Figure 7.. Hatching survival and ROS production in embryonic zebrafish in the presence of amyloid proteins and βCas IONPs.

Mitigation of amyloid toxicity in chorion-microinjected zebrafish embryos (3 hpf) upon coadministration with βCas IONPs leading to their survival without detectable ROS production. a,c,e) Hatching survival (%) of chorionated zebrafish embryos (50 hpf) prior to direct microinjection (n=3) inside the chorion with βCas IONPs (12.5 μM), amyloid monomers Aβ, αS, IAPP) (25 μM) with and without βCas (12.5 μM) and βCas IONPs (12.5 μM).

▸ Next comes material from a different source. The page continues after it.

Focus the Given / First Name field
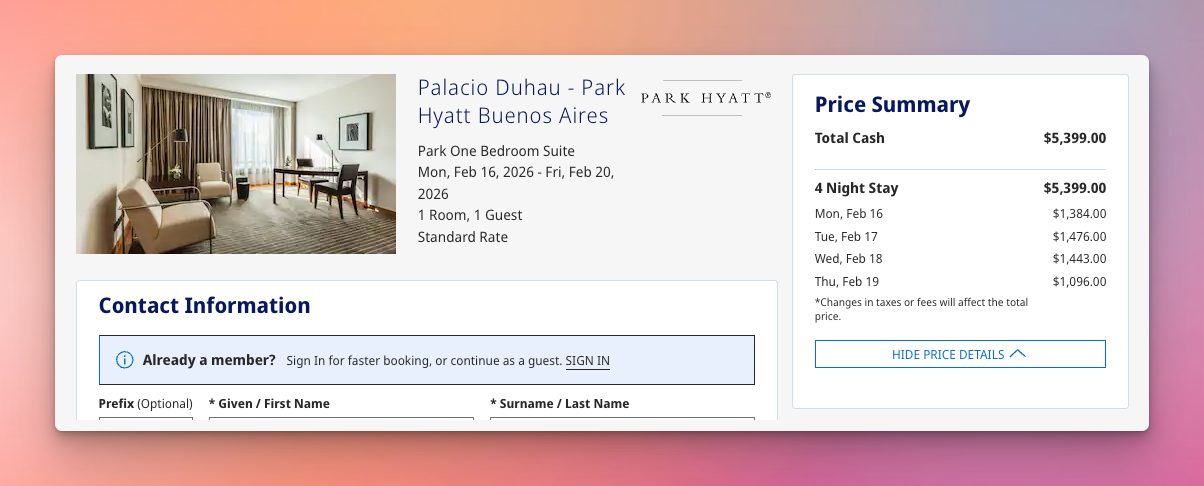The image size is (1204, 486). [x=341, y=424]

Controls were embryos treated with ThT (50 μM) or untreated (embryo medium only). b,d,f) Darkfield captures of 28 hpf and 50 hpf hatched and affected embryos, combined with images at the GFP channel of stained embryos with 1X DCFH-DA in an E3 medium solution. g,h,i) DCF fluorescence indicates significantly lower (*** p < 0.001) ROS production for zebrafish embryos microinjected with both amyloid protein and βCas IONPs, compared with the embryos exposed to amyloid protein alone. Data points are depicted as mean values (n=3) ± SEM. Statistical analysis performed through unpaired t-test determining two tailed p-values (APA): < 0.12 (ns), < 0.033 (*), < 0.002 (**), < 0.001 (***).

Figure 8.. βCas IONPs alleviated Aβ aggregation and brain impairments in mice.

a) Immunofluorescence for Aβ_o in the hippocampus of sham-injected mice, Aβ-injected mice, Aβ-injected mice with βCas, IONP-BPA-P(OEGA-b-DBM) (IONPs-b-copolymer) or βCas IONPs. Brain slices were stained by anti-A11 antibody (green color and DAPI (blue color) was applied for nuclear counterstaining. Scale bars: 100 μm. b-d) Western blot analyses of hippocampal lysates from the brains for IL-6, IL-18, IL-1β, LC3, P62, caspase-3 expression. The gray values of the protein bands were analyzed, and quantitative data were presented as mean ± SEM.*P ≤ 0.05, **P ≤ 0.01 and ***P ≤ 0.001.